Poaching is putting the saola, a rare species of ox found only in Vietnam and Laos, at risk, World Wildlife Fund expert Sarah Brook told Tuoi Tre.
Brook referred to a recent capture and death of the critically endangered bovine in Laos, adding the adult male was found with a wound in his leg after being trapped.
The saola had been brought by villagers to Bolikhamxay Province, and a team from the International Union for Conservation of Nature and the Wildlife Conservation Society had gone to examine and release it last week.
But the ox, weakened after being held in captivity, died soon after the team arrived.
It is not known why the villagers, who reportedly found the saola in their sacred forest late August, captured him in the first place.
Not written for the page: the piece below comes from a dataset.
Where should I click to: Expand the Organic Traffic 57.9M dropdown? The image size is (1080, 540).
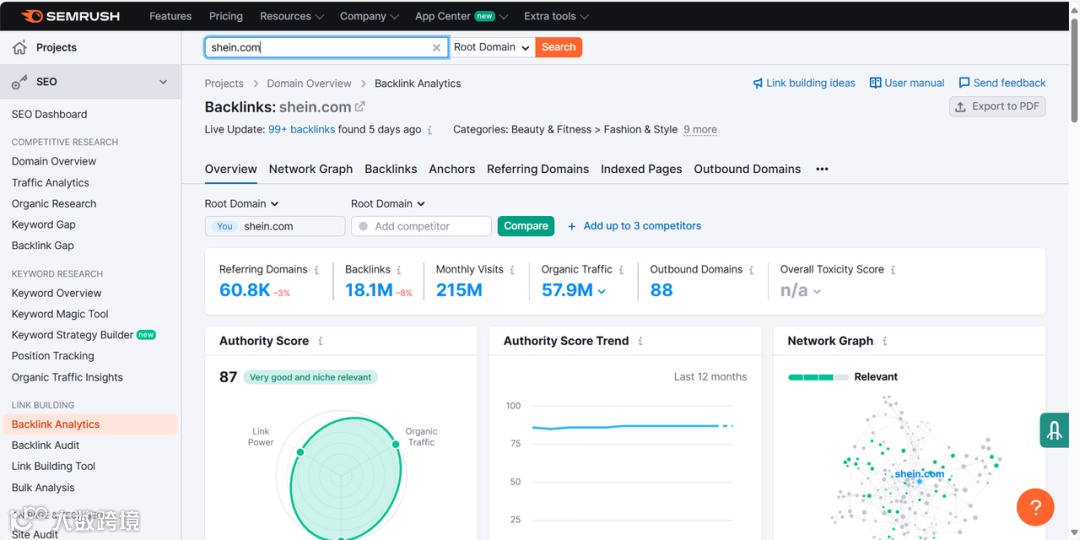(x=601, y=291)
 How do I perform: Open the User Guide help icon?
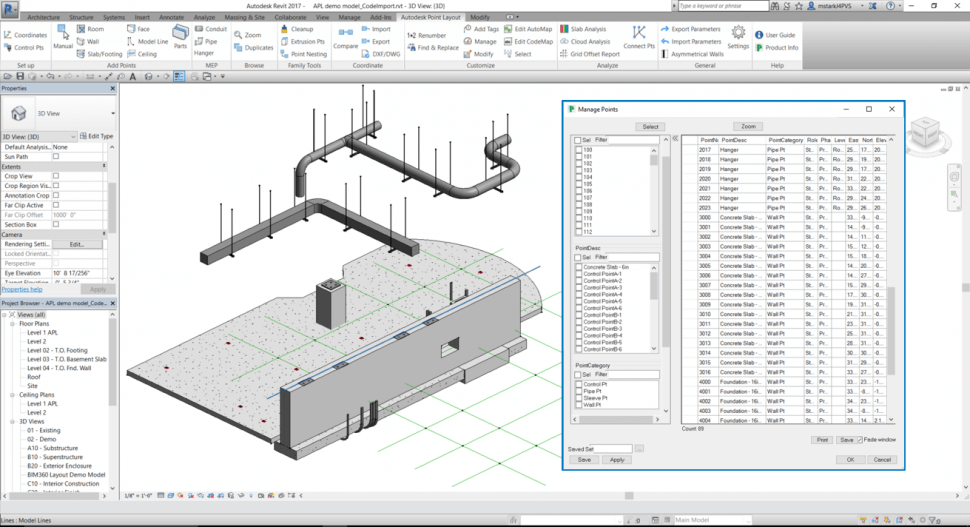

But authorities are telling villagers not to capture the animal and to release any they find.
With its unusually long horns and characteristic white markings on the face, the antelope-like saola is a strong symbol of biodiversity in Laos and Vietnam.
Discovered in May 1992 by the Vietnamese Ministry of Forestry and the WWF in the Vu Quang Nature Reserve in north-central Vietnam, the species remains almost as elusive as it was more than a decade ago.
Only two or three other large mammals in Southeast Asia, including the Javan rhinoceros, are so close to extinction as the saola.
The problem is compounded by the fact that there are no populations of saola held in zoos anywhere.